C++ unqualified name lookup: different structure size in different cpp's leading to operator new allocating less memory than constructor processes?

Question

Here is the example:

Main.cpp:

#include "MooFoobar.h"
#include "MooTestFoobar.h"

#include "FoobarUser.h"

namespace moo::test::xxx {
    struct X
    {
        void* operator new(const size_t size);

        FoobarUser m_User;
    };

    void* X::operator new(const size_t size)
    {
        printf("Allocated size: %zd\n", size);
        return malloc(size);
    }
} // namespace moo::test::xxx

int main()
{
    new moo::test::xxx::X;
    printf("Actual size: %zd, member size: %zd\n", sizeof(moo::test::xxx::X), sizeof(moo::test::xxx::FoobarUser));
    return 0;
}

MooFoobar.h:

namespace moo {
    struct Foobar
    {
        char m_Foo[64];
    };
} // namespace moo

MooTestFoobar.h:

namespace moo::test {
    struct Foobar
    {
        char m_Foo[32];
    };
} // namespace moo::test

FoobarUser.h:

#include "MooFoobar.h"

namespace moo::test::xxx {
    struct FoobarUser
    {
        FoobarUser();
        ~FoobarUser();

        Foobar m_Foobar;
    };
} // namespace moo::test::xxx

FoobarUser.cpp:

#include "FoobarUser.h"
#include <cstdio>

moo::test::xxx::FoobarUser::FoobarUser()
    : m_Foobar()
{
    printf("FoobarUser constructor, size: %zd\n", sizeof(*this));
}

moo::test::xxx::FoobarUser::~FoobarUser()
{}

So what is going on here: depending on order of includes unqualified name is resolved in different types and in FoobarUser.cpp we get size 64, in Main.cpp we get size 32. Not only sizeof is different - operator new is called with incorrect (32) size, but constructor will initialize size of 64, those leading to memory corruption.

In both clang and msvc the result of this program is:

Allocated size: 32
FoobarUser constructor, size: 64
Actual size: 32, member size: 32

This sounds very fishy and basically means that unqualified names are no-go if there is name-clash, because depending on include order it may lead to what essentially is incorrect program.

But I can't find any point in the C++ std that would say any of that invalid/ill-formed code. Can anyone help me?

Is it REALLY by standard and not some elaborate mass-compiler issue (though I can't really see how compilers can resolve that situation)?

Answer 1

To answer rigorously to your question

I can't find any point in the C++ std that would say any of that invalid/ill-formed code. Can anyone help me?
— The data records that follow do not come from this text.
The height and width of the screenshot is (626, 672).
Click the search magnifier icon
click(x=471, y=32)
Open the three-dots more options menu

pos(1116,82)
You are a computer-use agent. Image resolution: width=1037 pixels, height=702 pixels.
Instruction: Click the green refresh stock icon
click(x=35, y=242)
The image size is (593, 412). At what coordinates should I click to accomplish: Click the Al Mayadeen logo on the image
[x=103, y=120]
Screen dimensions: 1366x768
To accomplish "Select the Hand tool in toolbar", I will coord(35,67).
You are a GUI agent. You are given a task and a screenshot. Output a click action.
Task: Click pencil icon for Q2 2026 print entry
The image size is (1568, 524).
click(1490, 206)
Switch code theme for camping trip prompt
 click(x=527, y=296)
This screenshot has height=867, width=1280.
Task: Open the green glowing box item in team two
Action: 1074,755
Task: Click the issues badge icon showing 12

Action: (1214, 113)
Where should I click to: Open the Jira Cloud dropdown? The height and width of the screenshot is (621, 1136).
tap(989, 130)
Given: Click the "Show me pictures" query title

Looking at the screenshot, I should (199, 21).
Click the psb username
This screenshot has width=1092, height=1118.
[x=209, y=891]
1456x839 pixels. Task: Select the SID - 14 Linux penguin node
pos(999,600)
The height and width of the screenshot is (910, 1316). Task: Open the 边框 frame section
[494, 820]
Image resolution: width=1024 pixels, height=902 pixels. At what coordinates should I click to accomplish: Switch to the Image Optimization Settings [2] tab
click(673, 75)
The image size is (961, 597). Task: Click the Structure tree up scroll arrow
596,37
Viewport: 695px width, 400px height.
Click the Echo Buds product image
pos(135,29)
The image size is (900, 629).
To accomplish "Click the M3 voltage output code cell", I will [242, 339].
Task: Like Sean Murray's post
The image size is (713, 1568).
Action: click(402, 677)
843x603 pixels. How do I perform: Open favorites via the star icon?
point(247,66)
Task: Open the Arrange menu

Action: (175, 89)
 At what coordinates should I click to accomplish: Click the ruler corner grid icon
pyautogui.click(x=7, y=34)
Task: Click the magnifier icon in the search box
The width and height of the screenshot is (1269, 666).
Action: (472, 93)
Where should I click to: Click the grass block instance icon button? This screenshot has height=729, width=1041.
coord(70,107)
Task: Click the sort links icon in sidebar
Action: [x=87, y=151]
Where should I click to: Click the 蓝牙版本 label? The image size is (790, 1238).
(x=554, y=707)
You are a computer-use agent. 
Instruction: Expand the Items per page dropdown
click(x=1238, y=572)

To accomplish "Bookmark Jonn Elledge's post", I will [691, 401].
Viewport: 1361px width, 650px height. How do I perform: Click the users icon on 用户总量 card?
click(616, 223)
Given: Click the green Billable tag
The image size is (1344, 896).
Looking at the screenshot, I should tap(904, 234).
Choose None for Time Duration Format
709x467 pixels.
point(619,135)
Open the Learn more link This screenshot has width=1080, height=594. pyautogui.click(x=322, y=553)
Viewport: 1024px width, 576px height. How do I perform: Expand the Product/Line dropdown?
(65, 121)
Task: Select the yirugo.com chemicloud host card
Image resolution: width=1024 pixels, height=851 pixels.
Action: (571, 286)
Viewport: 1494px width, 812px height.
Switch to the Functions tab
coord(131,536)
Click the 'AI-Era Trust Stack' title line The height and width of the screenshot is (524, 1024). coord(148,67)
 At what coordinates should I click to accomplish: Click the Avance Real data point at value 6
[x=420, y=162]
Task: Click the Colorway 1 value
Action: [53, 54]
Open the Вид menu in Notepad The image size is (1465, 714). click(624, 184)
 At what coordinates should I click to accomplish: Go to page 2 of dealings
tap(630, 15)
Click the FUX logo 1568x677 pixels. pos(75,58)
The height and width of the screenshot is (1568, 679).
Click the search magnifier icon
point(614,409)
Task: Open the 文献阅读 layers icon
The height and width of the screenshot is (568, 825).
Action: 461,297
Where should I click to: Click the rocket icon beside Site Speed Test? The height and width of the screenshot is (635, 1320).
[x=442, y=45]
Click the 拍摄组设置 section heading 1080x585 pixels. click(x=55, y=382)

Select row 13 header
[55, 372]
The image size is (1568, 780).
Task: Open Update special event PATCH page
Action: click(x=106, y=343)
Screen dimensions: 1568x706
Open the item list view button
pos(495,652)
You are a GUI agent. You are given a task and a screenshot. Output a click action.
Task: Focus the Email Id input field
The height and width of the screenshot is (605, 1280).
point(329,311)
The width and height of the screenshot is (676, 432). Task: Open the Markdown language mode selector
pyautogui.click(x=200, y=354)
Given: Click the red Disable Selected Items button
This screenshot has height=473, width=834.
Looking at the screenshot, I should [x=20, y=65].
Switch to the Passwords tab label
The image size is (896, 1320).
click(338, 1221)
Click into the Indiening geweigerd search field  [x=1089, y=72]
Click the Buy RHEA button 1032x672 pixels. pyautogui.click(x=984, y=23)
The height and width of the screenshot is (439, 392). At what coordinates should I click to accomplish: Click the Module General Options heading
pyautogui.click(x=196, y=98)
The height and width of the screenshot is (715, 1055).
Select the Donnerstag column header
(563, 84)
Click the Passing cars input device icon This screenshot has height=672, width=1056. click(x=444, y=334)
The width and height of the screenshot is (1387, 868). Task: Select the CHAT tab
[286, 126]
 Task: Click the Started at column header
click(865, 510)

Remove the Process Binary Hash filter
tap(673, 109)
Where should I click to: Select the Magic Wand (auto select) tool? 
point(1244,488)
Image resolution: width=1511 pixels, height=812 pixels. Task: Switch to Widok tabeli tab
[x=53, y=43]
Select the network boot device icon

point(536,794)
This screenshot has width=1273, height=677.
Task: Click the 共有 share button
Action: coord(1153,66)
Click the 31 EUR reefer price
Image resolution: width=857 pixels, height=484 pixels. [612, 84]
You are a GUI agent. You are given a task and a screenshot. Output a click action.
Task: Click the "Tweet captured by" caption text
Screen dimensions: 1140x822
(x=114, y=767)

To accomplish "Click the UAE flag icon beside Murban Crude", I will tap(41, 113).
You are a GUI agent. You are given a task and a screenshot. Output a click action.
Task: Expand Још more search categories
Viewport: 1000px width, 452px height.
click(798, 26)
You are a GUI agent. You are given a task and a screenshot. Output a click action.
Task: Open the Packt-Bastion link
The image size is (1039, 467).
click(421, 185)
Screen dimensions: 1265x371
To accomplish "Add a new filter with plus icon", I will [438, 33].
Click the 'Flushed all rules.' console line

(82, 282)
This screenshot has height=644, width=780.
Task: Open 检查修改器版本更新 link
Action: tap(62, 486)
This is [basic.def.odr]/12.2

There can be more than one definition of a class type [...] in a program provided that each definition appears in a different translation unit, and provided the definitions satisfy the following requirements. Given such an entity named D defined in more than one translation unit, then

• each definition of D shall consist of the same sequence of tokens; and

• in each definition of D, corresponding names, looked up according to [basic.lookup], shall refer to an entity defined within the definition of D, or shall refer to the same entity, after overload resolution and after matching of partial template specialization ([temp.over]), except that a name can refer to

  • [ ... nothing of relevance]

In your program, FoobarUser is defined in both of your translation units, but the name Foobar within refers to --- according to the rule of unqualified lookup --- two different entities (moo::test::FooBar and moo:FooBar). And this violates the One-Definition Rule. No diagnostic required.